[Saved data entries]
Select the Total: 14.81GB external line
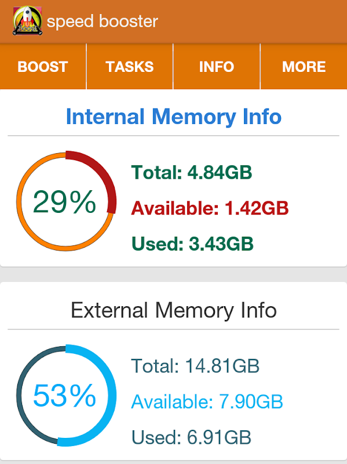347x464 pixels. point(195,366)
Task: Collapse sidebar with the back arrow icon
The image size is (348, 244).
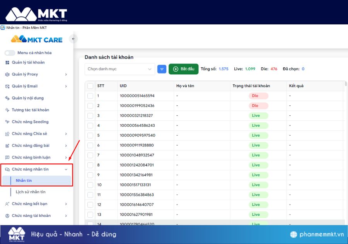Action: (73, 39)
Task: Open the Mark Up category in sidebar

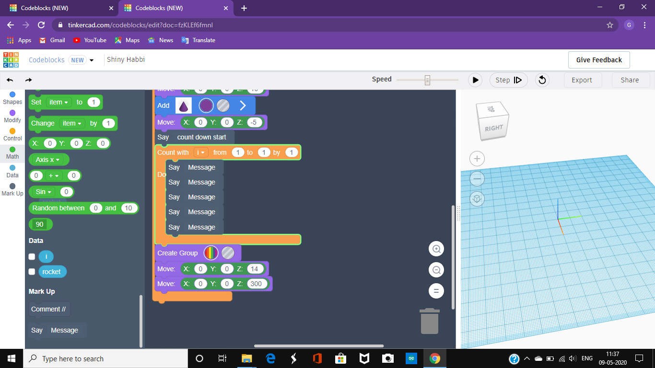Action: coord(12,189)
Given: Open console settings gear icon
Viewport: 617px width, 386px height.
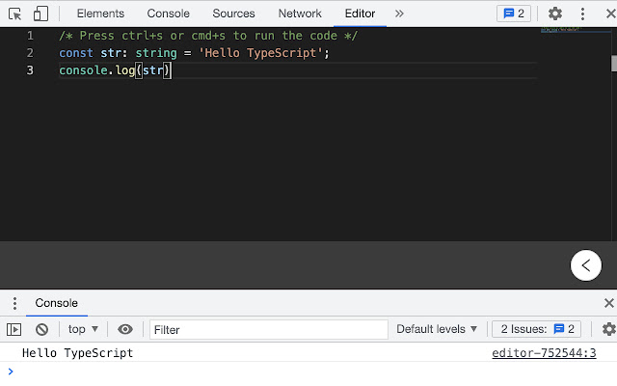Looking at the screenshot, I should (608, 329).
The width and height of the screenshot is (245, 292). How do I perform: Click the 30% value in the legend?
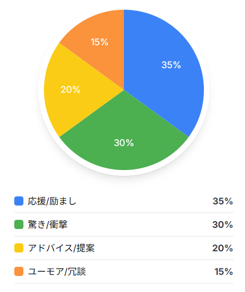[223, 224]
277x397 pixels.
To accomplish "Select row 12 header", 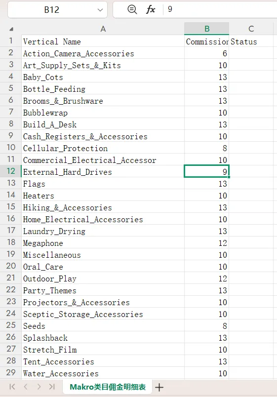I will 11,171.
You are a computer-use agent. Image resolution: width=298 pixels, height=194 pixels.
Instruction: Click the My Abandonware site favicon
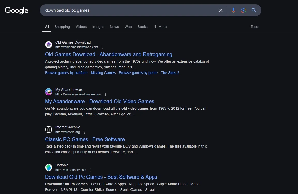pos(49,92)
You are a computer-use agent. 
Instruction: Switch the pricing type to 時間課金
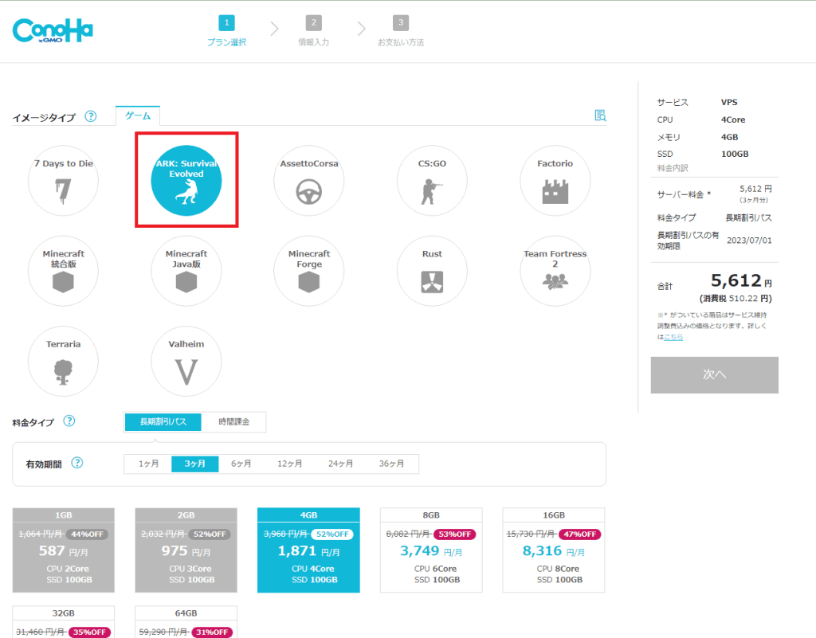(233, 421)
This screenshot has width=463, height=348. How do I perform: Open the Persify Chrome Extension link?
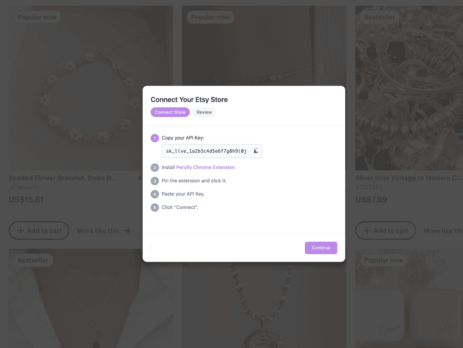(x=205, y=167)
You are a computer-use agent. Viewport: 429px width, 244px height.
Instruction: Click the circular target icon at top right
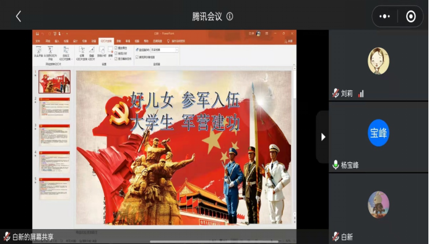tap(410, 17)
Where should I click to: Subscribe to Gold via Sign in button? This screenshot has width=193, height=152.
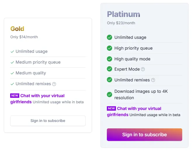pyautogui.click(x=48, y=121)
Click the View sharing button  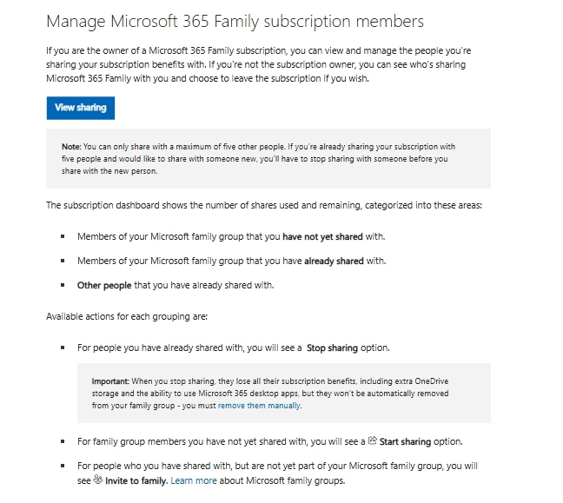pos(80,108)
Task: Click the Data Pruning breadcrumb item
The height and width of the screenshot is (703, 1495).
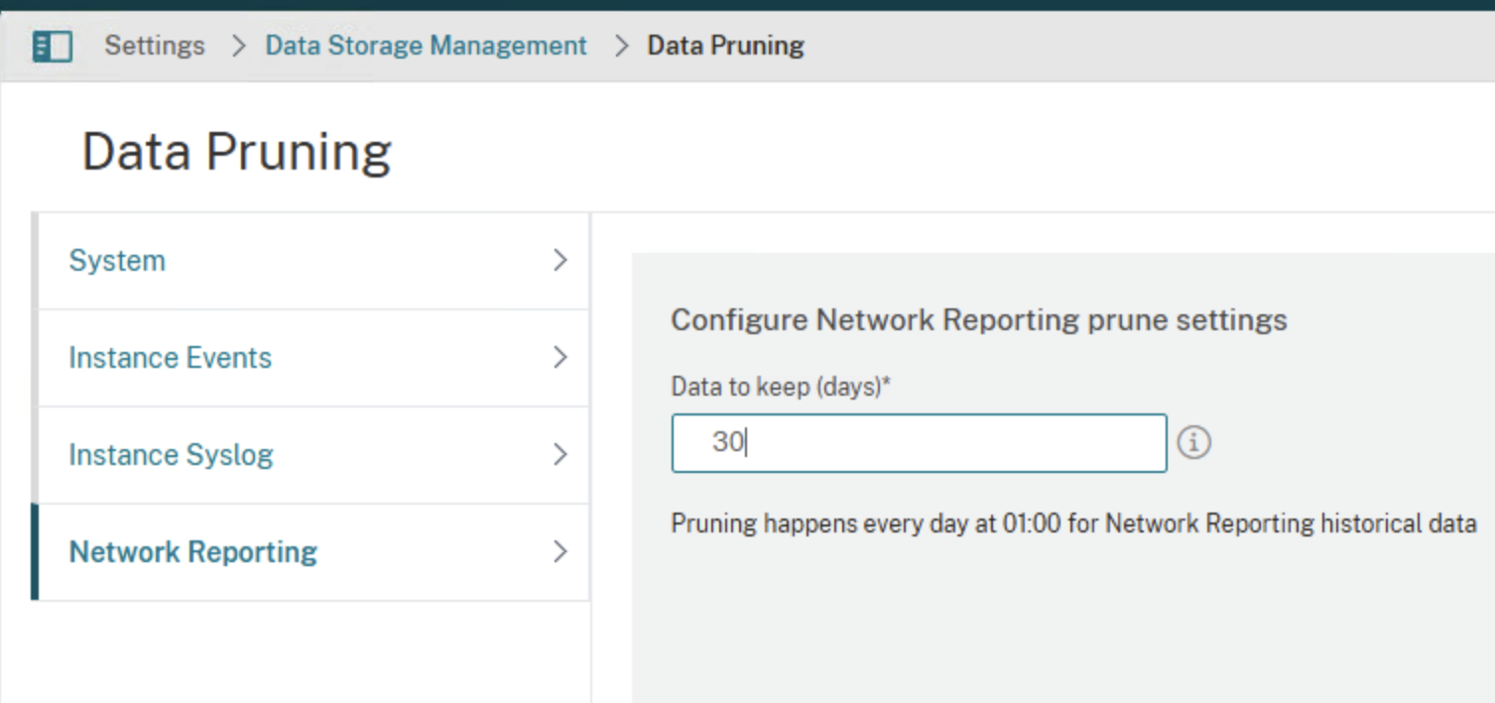Action: point(725,46)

(The task)
Wherever a line in the data above holds the word "computer", copy that line.

(Answer to the problem)
You are a computer-use agent. Image resolution: width=298 pixels, height=194 pixels.
You are a computer-use agent. 
You are a computer-use agent. Viewport: 429px width, 244px height.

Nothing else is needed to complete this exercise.